US, Britain block more than $10 billion in Iraq contracts

Published August 3rd, 2000 - 02:00 GMT
Al Bawaba
Al Bawaba

The United States and Britain have held up contracts worth more than $10 billion dollars concluded by Iraq under the UN "oil for food" deal, Iraqi Trade Minister Mohammed Mahdi Saleh said Wednesday. 

 

”This policy is aimed at increasing the suffering of the people and killing the greatest number of Iraqis," Saleh told UN official Benon Sevan, director of the "oil for food" programme. He added that since the programme started in 1996 the United Nations had deducted more than nine billion dollars earned from the oil sales allowed under the deal, while Iraq had acquired goods worth only $7.6 billion. 

 

Iraq has been under UN-imposed economic sanctions since its invasion of Kuwait 10 years ago, but the "oil for food" programme allows it to sell crude in order to buy essential goods under strict UN supervision.  

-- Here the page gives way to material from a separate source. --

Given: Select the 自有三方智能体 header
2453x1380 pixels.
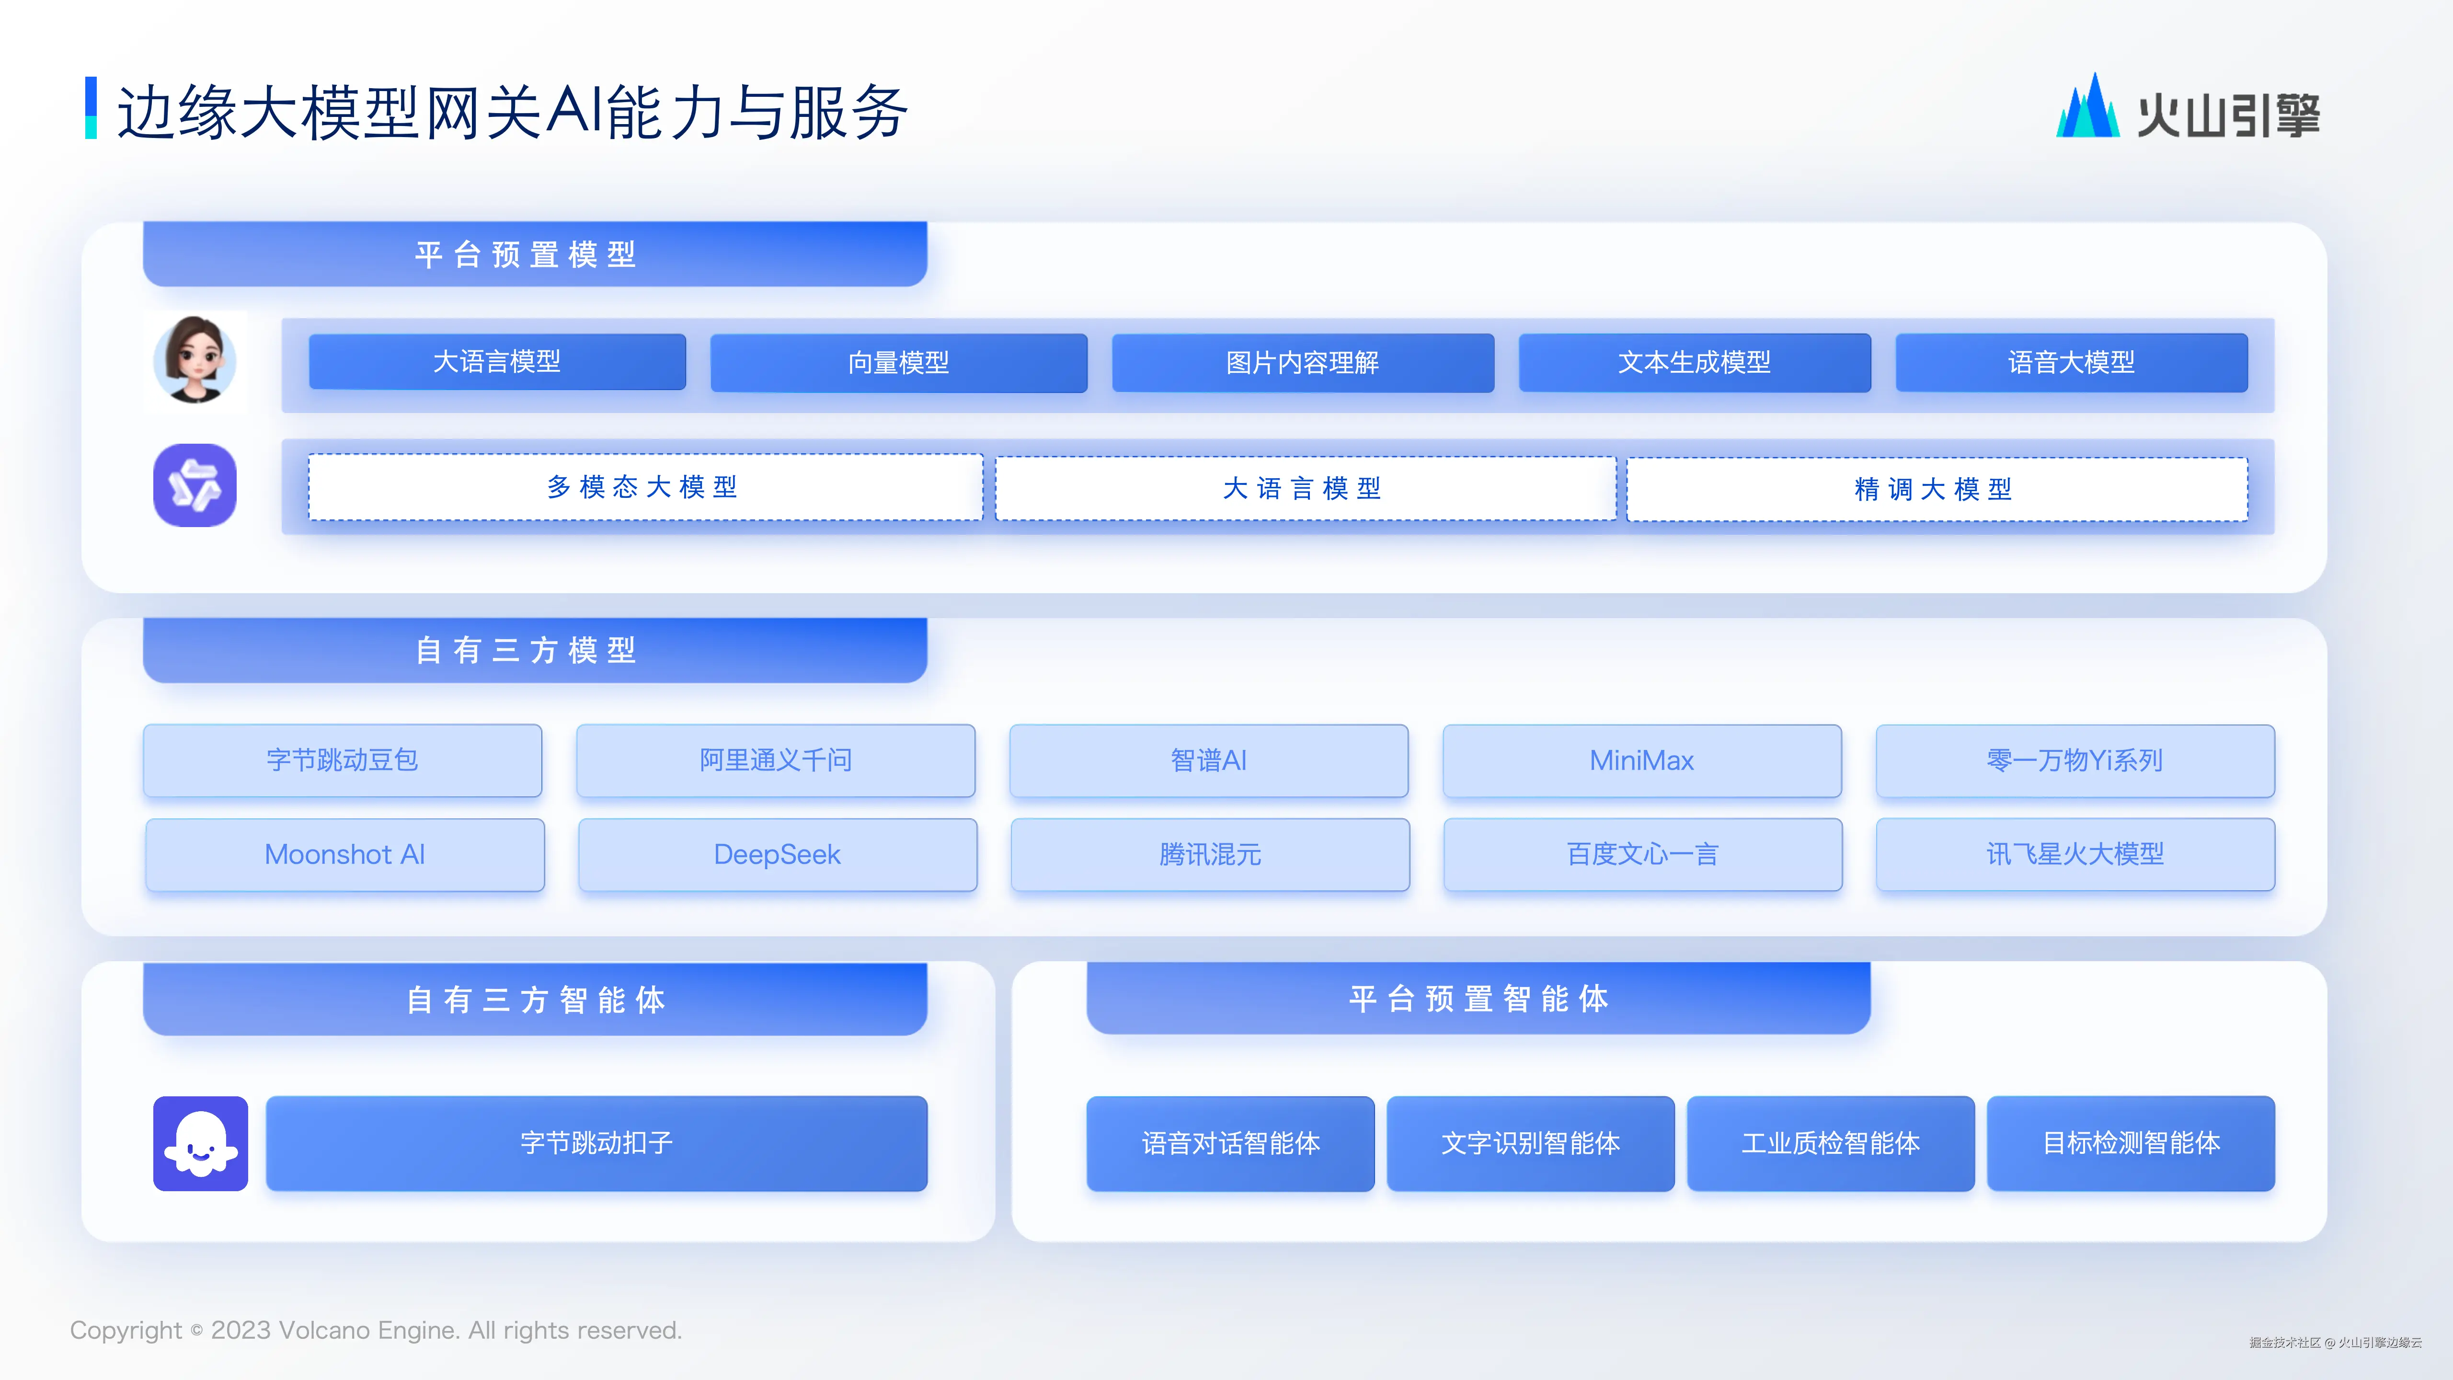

Part of the money also goes to compensate victims of Iraq's invasion, and to pay the UN's expenses in administering the programme.  

 

Baghdad regularly complains that the US and British representatives in the UN sanctions committee, which has to approve all Iraqi contracts, hold up its imports. "The programme has failed, becuase it has not eased the sufferings of the Iraqi people, or satisfied their needs," Saleh told Sevan, who arrived in Baghdad Tuesday to see how the programme was faring. Sevan is to hold discussions with a number of Iraqi officials on the issue, said UN spokesman in Baghdad, George Somerwill. 

 

During his stay, scheduled to last until August 17, Sevan is also to visit the northern Kurdish regions of Iraq which have been outside Baghdad's control since the end of the Gulf War in 1991, he added. 

In a pre-arrival statement, Sevan said the United Nations had agreed on a number of "procedural improvements" for the programme. He said the UN sanctions committee has now agreed "on a list of parts and equipment which would be approved by a group of (technical) experts" rather than the committee itself. He added that lists have been drawn up of food, health, educational and agricultural products which would not need to be submitted to the sanctions committee for approval.